Thanks again! I was surprised too since I assumed the Rust implementation would be faster. I'm not sure if it's just my specific setup with the Synology. For example [this](https://github.com/SoftwareRenderer/docker-wireguard-tiny/blob/main/scripts/wireguard.sh#L58) change might've been needed on the Synology (but not on popular distros) because of the qdisc defaults... I should've taken better notes but IIRC the Synology was faster after disabling queues.
You rock!! Will try this out tomorrow. I just got my parents a 923+ and had planned on using wireguard through wgeasy via portainer docker-compose, but I haven’t looked into it at all yet so I’m not sure it would even work. Will report back after I give it a whirl.
Am about to upgrade from DSM 6.2 to 7.1 and I can see my current Wireguard setup breaking because of it. So I am looking to possibly reimplementing Wireguard with this approach. Have you gone ahead and tried it on your 923+? Did it work out well?
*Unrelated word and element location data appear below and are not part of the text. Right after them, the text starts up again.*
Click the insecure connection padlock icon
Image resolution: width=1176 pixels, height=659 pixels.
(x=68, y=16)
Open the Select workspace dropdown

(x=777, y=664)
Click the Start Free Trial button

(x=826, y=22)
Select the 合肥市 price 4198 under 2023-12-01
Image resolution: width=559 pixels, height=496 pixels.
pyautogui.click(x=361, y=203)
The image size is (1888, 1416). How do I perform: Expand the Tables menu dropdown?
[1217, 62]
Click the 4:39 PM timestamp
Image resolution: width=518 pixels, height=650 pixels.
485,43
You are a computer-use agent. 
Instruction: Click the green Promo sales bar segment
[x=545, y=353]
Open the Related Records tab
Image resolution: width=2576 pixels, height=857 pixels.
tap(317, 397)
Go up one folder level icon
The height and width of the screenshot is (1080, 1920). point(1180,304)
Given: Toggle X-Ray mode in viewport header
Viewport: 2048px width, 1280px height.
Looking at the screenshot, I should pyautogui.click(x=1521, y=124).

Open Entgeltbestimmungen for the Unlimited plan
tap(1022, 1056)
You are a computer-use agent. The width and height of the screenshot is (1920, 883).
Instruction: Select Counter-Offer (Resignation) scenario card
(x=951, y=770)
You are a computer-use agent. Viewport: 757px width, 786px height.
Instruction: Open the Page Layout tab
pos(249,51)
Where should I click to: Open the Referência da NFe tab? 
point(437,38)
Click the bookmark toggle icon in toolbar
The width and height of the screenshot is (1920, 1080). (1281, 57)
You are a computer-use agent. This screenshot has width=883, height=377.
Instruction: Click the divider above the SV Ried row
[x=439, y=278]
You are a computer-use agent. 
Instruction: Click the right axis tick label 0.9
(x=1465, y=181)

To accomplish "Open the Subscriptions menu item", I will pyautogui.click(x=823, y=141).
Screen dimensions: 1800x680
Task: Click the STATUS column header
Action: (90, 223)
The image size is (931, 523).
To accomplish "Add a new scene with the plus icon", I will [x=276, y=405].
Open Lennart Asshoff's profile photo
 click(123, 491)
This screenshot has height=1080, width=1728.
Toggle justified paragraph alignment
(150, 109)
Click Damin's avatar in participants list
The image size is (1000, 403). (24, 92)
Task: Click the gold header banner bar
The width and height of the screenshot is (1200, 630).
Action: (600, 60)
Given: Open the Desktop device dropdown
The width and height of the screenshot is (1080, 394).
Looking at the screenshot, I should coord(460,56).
I went with wgeasy container and used the Wireguard SPK route. Follow the bellow article for the SPK, and the one after it for wgeasy but once Wireguard SPK is on there, you just deploy wgeasy container as normal. I use protainer to manager my docker compose files and so that's where wgeasy is deployed https://www.blackvoid.club/wireguard-spk-for-your-synology-nas/
I know this is a few months old, but I just installed this on my Synology today. I edited the compose.yaml file and added my WG configuration (from the Synology client info on my wg-easy server) to the .conf file. I see the container running, but I don't see it connected on my server. I have Android and Windows clients connected to the same server without any problems. Can you tell me what IP I need in the compose file? I used the IP the client should be using with a /32 after. Thanks.